A number of Spire shareholders could be set to reject Ramsay Health Care’s £1bn takeover bid after institutional investor Fidelity International said the 240p per share offer materially undervalued the business, according to reports in Sky News.
Speaking to the news outlet, Fidelity Special Situations Fund manager Alex Wright said the investor would not be ‘accepting the bid at this level’ and that Spire was well placed in the UK’s post Covid recovery, ‘which should feed into future earnings growth’.
The Board of both private hospital groups unanimously recommended Ramsay’s offer last month.
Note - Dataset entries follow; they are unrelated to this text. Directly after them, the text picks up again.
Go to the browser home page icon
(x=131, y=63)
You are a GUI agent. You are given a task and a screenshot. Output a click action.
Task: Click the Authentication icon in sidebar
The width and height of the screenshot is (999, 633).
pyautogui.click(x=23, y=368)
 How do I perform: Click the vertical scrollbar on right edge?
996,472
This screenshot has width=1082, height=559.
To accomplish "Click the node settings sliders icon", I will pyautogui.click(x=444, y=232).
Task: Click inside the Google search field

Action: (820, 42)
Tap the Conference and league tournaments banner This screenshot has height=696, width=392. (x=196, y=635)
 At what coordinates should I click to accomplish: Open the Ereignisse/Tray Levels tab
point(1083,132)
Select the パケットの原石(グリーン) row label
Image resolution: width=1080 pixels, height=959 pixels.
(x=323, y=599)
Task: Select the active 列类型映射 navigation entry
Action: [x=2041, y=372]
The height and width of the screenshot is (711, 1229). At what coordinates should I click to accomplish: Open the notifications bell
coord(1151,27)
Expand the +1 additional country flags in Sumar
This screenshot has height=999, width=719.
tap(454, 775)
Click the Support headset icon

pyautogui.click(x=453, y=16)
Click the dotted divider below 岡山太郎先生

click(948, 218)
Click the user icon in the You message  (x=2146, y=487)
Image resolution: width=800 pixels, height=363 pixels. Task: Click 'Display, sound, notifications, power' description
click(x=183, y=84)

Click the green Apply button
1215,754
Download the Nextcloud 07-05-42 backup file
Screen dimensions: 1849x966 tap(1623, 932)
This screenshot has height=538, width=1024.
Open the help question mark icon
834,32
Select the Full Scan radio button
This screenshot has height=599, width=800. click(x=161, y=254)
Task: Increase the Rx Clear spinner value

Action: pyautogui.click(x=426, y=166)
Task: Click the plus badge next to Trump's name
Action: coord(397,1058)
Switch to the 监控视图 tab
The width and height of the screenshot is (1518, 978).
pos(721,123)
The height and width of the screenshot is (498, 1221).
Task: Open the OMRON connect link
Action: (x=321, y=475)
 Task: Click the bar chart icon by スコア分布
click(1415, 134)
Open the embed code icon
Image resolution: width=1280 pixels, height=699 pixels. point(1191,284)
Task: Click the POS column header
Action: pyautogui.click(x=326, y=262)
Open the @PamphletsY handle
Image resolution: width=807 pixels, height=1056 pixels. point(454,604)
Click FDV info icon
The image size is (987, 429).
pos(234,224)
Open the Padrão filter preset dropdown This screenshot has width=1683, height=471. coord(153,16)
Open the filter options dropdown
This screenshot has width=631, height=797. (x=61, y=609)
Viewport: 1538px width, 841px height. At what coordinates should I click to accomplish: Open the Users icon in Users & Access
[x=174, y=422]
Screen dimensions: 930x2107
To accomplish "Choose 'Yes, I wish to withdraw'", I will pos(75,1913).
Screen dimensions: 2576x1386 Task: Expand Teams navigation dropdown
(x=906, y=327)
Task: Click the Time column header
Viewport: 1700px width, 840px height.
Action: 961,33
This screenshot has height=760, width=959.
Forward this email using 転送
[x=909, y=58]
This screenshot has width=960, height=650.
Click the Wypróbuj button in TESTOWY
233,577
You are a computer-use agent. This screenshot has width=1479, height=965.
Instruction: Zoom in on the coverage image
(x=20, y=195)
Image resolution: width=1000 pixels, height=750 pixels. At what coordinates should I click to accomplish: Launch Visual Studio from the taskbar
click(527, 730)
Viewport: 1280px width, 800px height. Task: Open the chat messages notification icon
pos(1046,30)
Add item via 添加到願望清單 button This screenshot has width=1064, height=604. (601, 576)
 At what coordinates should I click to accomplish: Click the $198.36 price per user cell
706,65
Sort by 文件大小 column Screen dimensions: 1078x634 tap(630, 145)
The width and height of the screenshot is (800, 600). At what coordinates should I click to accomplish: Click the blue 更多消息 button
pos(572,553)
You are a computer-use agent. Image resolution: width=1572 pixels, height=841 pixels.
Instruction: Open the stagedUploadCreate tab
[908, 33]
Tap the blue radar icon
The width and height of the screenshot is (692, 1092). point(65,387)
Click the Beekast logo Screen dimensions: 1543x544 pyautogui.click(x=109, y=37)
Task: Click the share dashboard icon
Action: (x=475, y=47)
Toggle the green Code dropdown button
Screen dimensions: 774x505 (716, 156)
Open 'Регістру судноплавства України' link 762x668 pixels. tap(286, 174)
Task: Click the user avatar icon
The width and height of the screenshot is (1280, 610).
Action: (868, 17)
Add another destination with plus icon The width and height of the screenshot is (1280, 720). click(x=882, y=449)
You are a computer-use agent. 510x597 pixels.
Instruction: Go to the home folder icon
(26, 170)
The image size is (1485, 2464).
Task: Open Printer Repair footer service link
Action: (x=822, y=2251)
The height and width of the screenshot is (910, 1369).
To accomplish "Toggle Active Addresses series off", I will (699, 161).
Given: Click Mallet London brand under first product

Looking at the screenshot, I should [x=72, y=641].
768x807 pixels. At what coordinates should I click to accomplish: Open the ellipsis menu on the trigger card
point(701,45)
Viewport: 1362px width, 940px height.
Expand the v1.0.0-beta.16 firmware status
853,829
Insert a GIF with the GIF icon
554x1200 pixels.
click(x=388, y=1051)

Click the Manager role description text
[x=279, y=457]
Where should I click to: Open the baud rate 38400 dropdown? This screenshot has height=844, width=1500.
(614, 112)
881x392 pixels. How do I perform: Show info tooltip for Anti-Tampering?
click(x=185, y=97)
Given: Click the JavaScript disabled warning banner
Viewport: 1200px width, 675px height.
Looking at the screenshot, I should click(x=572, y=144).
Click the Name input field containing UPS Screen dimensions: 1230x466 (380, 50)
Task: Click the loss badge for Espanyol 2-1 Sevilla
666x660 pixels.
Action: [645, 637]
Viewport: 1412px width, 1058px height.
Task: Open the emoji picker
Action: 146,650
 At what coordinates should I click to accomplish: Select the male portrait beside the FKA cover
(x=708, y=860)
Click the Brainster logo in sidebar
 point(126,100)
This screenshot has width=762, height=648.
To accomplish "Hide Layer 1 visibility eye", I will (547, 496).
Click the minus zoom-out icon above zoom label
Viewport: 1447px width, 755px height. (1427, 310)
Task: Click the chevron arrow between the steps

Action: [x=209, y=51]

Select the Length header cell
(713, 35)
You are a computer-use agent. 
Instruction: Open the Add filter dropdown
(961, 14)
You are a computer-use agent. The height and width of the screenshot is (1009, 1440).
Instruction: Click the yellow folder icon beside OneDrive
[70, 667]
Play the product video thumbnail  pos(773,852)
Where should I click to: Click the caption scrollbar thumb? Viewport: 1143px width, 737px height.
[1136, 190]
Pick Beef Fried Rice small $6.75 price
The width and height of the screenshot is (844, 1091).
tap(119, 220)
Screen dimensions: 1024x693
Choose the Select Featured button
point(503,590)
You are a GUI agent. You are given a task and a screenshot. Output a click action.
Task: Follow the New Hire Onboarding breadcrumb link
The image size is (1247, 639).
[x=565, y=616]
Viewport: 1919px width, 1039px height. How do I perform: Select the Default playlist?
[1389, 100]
Spire’s shareholding directors and major shareholder Mediclinic have agreed to accept the offer, which represents a premium of around 24% on Spire’s closing price on 25 May and 55.8% on 5 March – the last business day before Ramsay’s initial approach.
Ramsay Health Care UK CEO Dr Andy Jones told HM the deal would be transformational for both companies and for patients, who would benefit from investment in new platforms and pathways across the payor mix.
Although divestments will undoubtedly result from the merger, Ramsay expects it to deliver £26m in synergy savings from year three onwards and drive volume growth.
However, Wright told Sky News that 39-strong hospital group Spire could return to 2015-17 level of earnings over the next three to five years. To put that in perspective, he said, the board turned down a 300p per share approach in 2017 when stock had recently traded at 350p.
According to the report, other shareholders have also expressed concern at the offer, suggesting Spire’s freehold property portfolio is worth £1bn alone.
It said they want to push Ramsay’s offer closer to 400p per share.